*Excerpted passage:*
******************************
Bad situation rr, damned if you do and damned if you don’t!
Whatever address the whole thing with total rationality, I doubt your wife is quite herself at the moment.
PS I presume you have insisted on a full PM?
Not a quick flick of the eyeball type so beloved by most these days to save money?
Sorry to hear of this. Is there to be an inquest? If so, this might be the place to raise your concerns.
Did she usually wear glasses?
Most suicides who normally wear glasses take them off before they kill themselves – analogous to preparing to go to sleep. So if she did and was still wearing them on the conservatory floor, get suspicious.
As Christina said – pills do not work instantly. It is perfectly possible that your sister in law took an overdose in a ‘comfortable’ place, and then wandered around afterwards without knowing what she was doing or where she was before collapsing on the conservatory floor.
RR, my sympathy to you, your wife and her family.
Just been told the police want to interview the boyfriend, but we don’t know why.
I have kept quiet and at arms length as we are 300 miles away and don’t really know everything, but her mother who is on hand has said to the wife she is suspicious of the whole thing.
I will add sister in law was a bit loopy and unstable, but who knows, just wait and see I suppose.
Having worked with/for certain authorities for many years, Rick, I can only advice you to stay out of it, keep your “ears” open, ask no questions but listen to everybody. (and read the papers a lot, look for names of those involved)
She may have taken pills as an act of suicide then at the last moment dragged her way out of her chosen death bed and towards whatever salvation she though was possible, this is the most common scenario.
The cats or other animals would have meant nothing at this stage in her life if she really wanted to suicide, by then she would have resolved in her ill mind some way or another (right or wrong) by which the animals would have been looked after.
If the boyfriend was mentioned in the death letter then the police have to question him, that doesn’t mean anything else than that he has to be questioned, don’t take it any further in your mind .. keep things neat … don’t add to the confusion.
The answer is in your stomach …. gut feeling … how did you “feel” when you found out she was dead by suicide? .. the first feeling … 😦
Rick, how ghastly for you all. I can’t add anything to all that has written here. Be strong, patient and persistent, the answers will come. My deepest sympathy to you all.
******************************
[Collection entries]
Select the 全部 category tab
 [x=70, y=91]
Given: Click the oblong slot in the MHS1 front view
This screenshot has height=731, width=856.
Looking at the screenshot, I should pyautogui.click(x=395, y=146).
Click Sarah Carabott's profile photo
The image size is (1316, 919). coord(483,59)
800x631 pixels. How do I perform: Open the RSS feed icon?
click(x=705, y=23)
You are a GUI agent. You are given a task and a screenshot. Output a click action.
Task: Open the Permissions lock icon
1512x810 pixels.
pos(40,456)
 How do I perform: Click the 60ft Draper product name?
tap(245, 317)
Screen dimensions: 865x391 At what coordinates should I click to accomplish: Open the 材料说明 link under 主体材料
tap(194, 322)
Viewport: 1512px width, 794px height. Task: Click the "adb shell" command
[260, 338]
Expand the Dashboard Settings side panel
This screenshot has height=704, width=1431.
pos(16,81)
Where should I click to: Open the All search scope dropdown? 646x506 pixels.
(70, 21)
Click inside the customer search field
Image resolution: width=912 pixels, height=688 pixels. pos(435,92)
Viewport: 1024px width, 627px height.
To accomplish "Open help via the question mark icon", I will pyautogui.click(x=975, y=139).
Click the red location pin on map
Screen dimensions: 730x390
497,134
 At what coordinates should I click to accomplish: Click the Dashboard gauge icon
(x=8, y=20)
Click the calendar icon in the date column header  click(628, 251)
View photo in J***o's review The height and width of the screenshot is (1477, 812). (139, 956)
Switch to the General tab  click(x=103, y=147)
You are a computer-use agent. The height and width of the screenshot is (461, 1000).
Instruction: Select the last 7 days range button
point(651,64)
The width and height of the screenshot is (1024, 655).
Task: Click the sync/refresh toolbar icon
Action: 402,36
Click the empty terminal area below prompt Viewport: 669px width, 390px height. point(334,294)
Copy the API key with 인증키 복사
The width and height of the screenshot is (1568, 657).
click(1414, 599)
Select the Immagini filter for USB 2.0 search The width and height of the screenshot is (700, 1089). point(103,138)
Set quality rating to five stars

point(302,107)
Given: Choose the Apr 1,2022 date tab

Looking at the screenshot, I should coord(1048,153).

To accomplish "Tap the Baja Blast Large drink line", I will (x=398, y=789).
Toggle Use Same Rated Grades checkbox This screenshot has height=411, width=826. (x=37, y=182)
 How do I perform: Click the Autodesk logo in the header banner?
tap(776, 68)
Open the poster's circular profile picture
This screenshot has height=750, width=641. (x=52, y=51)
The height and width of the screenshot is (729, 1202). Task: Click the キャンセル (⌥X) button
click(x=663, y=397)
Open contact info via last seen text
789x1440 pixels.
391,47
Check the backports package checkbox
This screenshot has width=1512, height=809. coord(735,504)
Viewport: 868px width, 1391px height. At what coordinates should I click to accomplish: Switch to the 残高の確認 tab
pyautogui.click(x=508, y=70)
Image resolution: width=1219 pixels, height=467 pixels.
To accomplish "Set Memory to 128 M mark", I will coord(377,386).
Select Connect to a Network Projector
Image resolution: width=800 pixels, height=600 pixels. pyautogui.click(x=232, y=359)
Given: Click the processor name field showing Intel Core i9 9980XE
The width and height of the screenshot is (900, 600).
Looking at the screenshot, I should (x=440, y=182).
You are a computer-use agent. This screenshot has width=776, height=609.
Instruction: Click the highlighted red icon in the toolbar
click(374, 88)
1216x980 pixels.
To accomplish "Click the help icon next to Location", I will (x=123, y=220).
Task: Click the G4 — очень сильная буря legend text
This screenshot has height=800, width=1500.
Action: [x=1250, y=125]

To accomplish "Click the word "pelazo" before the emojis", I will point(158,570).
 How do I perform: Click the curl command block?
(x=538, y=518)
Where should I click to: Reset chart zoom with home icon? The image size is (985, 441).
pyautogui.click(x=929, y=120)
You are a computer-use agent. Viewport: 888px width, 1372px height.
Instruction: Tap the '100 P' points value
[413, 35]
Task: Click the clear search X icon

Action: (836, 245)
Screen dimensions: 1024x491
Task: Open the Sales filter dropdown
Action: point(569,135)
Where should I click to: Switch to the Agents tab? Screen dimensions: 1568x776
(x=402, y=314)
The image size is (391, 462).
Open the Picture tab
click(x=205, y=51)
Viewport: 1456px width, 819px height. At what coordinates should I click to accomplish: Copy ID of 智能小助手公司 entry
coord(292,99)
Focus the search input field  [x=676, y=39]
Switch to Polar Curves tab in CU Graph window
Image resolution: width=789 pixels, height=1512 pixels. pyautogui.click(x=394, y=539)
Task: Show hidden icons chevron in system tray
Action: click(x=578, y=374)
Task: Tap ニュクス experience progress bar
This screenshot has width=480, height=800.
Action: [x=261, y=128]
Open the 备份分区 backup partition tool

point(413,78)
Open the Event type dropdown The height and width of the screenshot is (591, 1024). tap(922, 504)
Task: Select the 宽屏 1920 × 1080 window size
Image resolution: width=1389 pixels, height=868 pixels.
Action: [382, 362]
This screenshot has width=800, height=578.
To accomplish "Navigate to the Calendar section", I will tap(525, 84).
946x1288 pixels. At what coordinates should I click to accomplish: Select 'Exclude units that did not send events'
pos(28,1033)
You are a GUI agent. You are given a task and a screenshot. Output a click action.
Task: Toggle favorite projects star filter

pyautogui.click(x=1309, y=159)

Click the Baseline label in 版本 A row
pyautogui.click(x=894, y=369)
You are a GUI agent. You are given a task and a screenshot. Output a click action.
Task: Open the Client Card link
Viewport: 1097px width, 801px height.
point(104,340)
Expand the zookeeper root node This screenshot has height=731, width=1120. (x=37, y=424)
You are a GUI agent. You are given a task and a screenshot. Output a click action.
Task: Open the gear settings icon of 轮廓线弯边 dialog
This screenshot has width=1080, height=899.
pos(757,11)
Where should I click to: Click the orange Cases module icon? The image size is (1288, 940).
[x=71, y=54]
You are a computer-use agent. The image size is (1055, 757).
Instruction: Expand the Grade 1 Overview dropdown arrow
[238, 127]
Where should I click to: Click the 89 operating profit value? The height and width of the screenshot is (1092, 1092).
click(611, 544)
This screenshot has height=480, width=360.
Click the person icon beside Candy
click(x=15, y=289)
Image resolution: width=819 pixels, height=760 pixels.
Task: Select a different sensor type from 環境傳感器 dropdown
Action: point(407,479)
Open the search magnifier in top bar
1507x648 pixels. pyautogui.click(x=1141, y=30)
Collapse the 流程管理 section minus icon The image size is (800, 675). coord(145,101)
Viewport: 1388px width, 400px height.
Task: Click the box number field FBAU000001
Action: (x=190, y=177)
******************************
*Work task:*
Answer these questions about the forum thread on the sister-in-law's death:
(a) How many miles away do the poster and his wife live?
(b) Whom have the police said they want to interview?
(c) What do most suicides who normally wear glasses do before they kill themselves?

*Result for this exercise:*
(a) 300 miles
(b) The boyfriend
(c) They take their glasses off.